RECORDS FOR THE EXERCISE:

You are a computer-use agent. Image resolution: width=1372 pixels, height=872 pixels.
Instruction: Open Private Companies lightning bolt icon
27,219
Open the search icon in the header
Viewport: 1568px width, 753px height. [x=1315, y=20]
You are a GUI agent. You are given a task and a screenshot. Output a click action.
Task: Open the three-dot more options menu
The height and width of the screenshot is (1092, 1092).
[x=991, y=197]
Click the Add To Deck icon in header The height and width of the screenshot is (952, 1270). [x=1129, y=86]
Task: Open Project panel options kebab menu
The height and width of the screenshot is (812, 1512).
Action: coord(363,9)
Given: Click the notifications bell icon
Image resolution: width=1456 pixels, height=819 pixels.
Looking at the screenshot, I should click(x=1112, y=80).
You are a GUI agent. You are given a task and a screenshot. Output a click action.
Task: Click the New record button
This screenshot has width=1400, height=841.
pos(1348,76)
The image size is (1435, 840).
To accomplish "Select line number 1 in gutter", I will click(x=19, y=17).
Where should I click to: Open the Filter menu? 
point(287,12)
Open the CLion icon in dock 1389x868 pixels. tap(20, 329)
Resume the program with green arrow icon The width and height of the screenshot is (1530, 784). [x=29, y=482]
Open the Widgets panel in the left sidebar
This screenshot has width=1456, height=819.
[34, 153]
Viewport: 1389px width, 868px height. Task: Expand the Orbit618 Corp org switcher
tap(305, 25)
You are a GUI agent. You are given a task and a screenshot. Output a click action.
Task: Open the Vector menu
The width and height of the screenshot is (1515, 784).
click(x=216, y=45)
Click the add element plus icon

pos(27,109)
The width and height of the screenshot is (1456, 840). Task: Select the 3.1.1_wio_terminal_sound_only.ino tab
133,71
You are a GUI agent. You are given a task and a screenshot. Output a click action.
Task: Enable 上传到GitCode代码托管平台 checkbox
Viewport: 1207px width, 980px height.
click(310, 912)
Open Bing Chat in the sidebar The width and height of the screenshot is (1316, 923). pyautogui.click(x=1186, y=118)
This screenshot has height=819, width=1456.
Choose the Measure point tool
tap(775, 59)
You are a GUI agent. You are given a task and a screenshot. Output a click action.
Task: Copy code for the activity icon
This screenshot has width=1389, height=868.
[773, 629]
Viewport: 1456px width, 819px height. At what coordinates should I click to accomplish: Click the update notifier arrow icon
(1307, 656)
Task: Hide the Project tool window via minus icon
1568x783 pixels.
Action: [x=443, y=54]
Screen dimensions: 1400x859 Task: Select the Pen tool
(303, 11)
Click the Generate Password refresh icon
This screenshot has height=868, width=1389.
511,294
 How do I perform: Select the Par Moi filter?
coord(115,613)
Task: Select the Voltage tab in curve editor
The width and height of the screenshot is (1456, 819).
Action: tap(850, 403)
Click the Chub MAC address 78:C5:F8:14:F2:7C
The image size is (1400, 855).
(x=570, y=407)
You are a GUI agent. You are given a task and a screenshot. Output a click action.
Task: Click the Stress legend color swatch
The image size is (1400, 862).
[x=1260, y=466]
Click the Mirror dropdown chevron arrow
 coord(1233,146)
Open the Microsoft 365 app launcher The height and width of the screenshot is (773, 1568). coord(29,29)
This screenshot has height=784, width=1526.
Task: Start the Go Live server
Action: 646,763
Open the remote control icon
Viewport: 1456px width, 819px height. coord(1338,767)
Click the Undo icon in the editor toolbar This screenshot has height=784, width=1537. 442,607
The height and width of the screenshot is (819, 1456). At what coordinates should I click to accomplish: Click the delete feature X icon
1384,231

TASK DETAILS: Please give again the lines above between the line holding "Open Bing Chat" and the line holding "Task: Copy code for the activity icon", inclusive, exactly as they are and with nothing added.

SOLUTION TO THE PROBLEM:
Open Bing Chat in the sidebar The width and height of the screenshot is (1316, 923). pyautogui.click(x=1186, y=118)
This screenshot has height=819, width=1456.
Choose the Measure point tool
tap(775, 59)
You are a GUI agent. You are given a task and a screenshot. Output a click action.
Task: Copy code for the activity icon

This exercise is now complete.